* Task item
Take each line of the material that includes "Hydrocephalus" and copy it.

.....

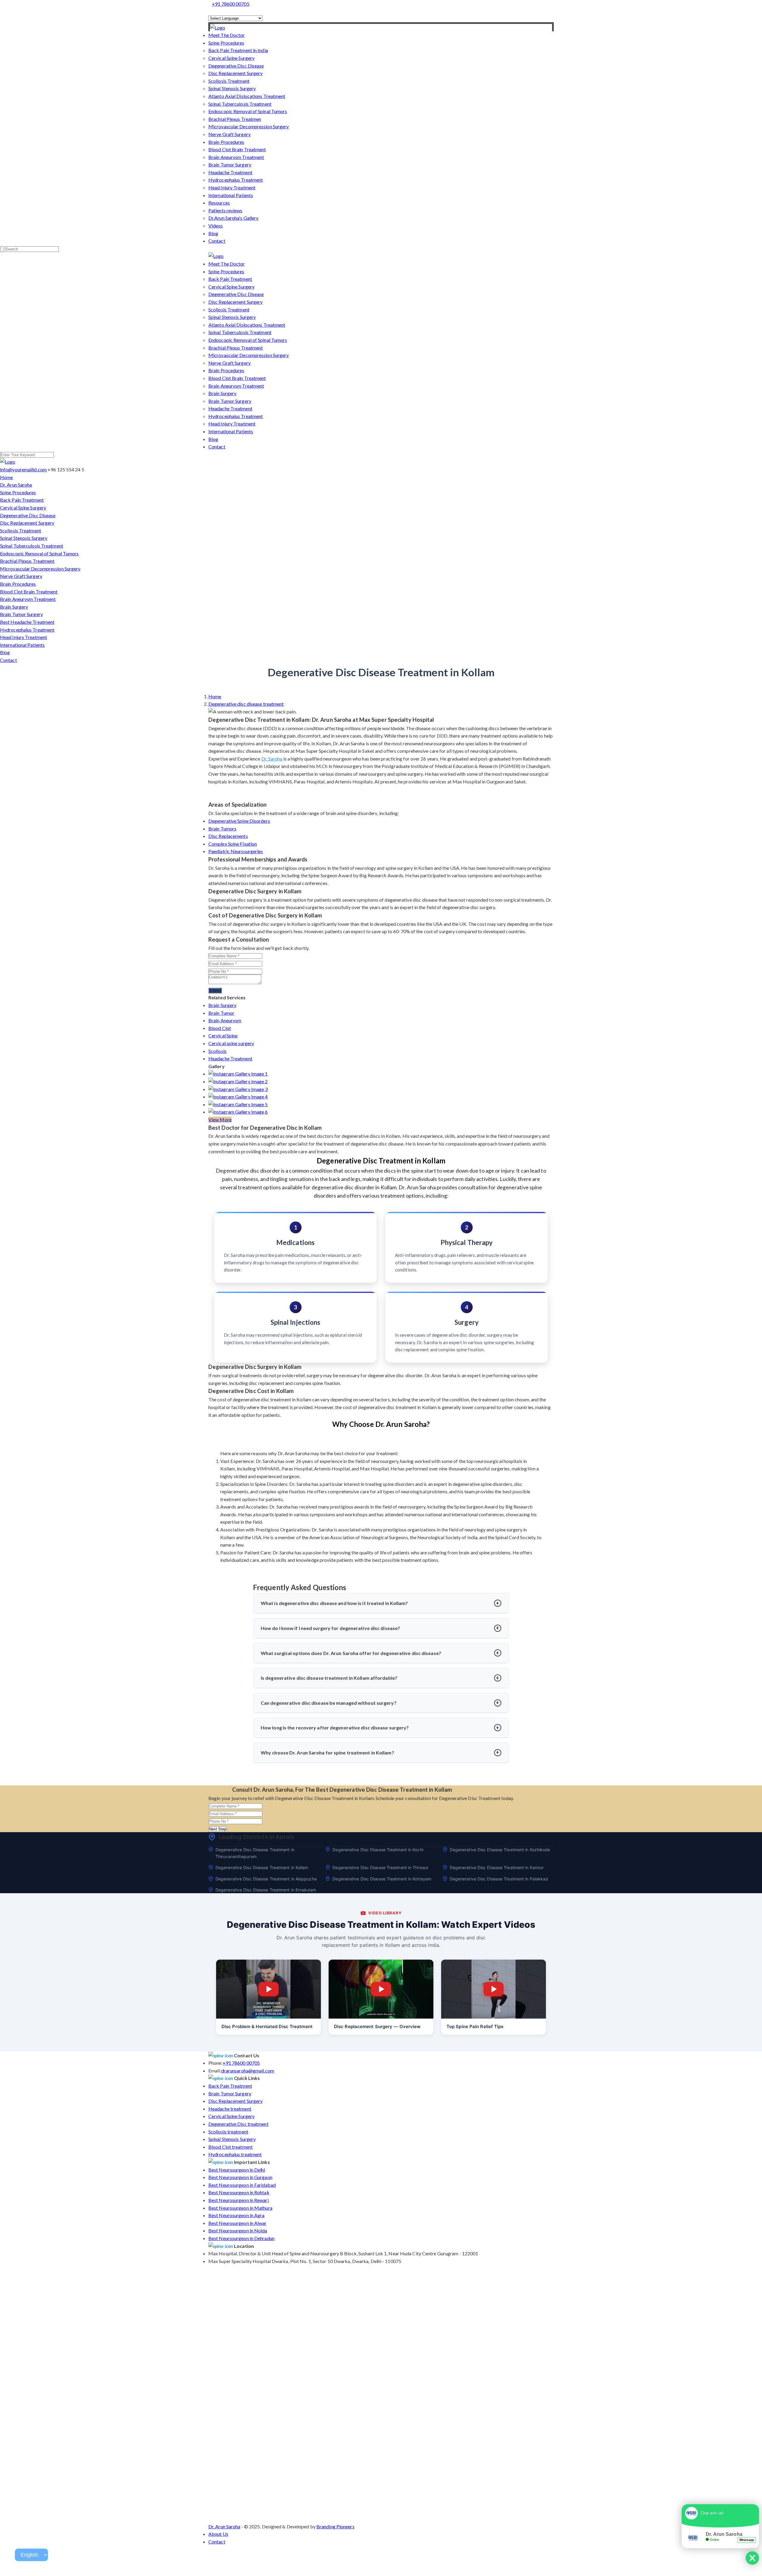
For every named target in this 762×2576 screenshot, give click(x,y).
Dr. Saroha (271, 758)
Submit (215, 990)
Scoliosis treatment (228, 2131)
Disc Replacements (228, 836)
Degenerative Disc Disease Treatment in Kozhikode (500, 1849)
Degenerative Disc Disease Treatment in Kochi (377, 1849)
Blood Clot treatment (230, 2147)
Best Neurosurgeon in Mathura (240, 2208)
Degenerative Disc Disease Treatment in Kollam (262, 1867)
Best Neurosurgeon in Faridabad (242, 2185)
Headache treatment (229, 2108)
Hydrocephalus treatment (235, 2154)
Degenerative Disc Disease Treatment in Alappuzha (266, 1878)
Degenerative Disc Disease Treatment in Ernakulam (266, 1889)
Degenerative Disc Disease (236, 65)
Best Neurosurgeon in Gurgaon (240, 2177)
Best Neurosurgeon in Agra (236, 2215)
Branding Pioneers (335, 2526)
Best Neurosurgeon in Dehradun (241, 2238)
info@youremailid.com (23, 469)
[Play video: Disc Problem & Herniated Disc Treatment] (268, 1989)
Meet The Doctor (226, 35)
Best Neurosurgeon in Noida (237, 2230)
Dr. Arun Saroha (16, 484)
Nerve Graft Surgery (229, 134)
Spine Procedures (226, 43)
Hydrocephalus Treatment (235, 180)
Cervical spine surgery (231, 1043)
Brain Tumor (221, 1013)
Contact (216, 241)
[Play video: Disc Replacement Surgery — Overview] (381, 1989)
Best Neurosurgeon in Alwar (237, 2223)
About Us (218, 2534)
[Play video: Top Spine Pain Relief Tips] (493, 1989)
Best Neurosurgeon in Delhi (236, 2170)
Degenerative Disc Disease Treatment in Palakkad (499, 1878)
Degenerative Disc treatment (238, 2124)
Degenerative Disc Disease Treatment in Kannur (497, 1867)
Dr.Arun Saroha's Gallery (233, 218)
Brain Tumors (222, 828)
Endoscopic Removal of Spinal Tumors (247, 111)
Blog (213, 233)
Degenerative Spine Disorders (239, 821)
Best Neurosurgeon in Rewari (238, 2200)
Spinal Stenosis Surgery (232, 88)
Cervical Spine (223, 1035)
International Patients (230, 195)
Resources (219, 202)
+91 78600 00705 (230, 4)
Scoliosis (217, 1051)
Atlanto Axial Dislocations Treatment (246, 96)
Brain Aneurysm (224, 1020)
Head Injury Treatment (231, 187)
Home (6, 477)
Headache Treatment (230, 172)
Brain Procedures (226, 142)
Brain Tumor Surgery (229, 164)
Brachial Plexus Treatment (235, 347)
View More (220, 1119)
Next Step (217, 1829)
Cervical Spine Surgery (231, 58)
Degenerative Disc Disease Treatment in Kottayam (381, 1878)
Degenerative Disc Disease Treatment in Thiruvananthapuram (255, 1853)
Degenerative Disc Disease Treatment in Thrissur (380, 1867)
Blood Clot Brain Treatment (237, 149)
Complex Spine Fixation (232, 844)
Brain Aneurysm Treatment (236, 157)
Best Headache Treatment (27, 622)
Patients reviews (225, 210)
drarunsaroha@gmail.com (247, 2070)
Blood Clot (219, 1028)
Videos (215, 225)
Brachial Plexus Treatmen (234, 119)
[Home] (217, 27)
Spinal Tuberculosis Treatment (239, 104)
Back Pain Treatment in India (238, 50)
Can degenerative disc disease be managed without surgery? (328, 1703)
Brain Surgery (222, 393)
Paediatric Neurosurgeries (235, 851)
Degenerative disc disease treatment (246, 704)
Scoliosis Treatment (228, 81)
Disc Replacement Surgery (235, 73)
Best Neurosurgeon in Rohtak (238, 2192)
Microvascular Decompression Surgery (248, 126)
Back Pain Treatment (230, 279)
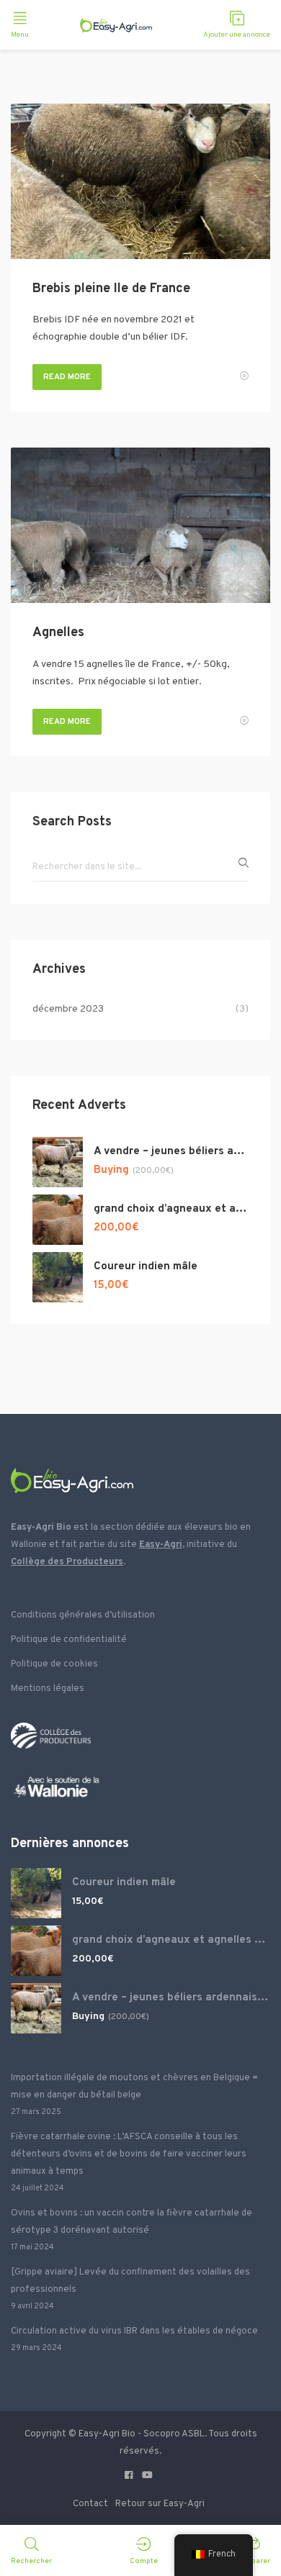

.....

* Task answer
Hydrocephalus treatment (235, 2154)
Hydrocephalus Treatment (235, 180)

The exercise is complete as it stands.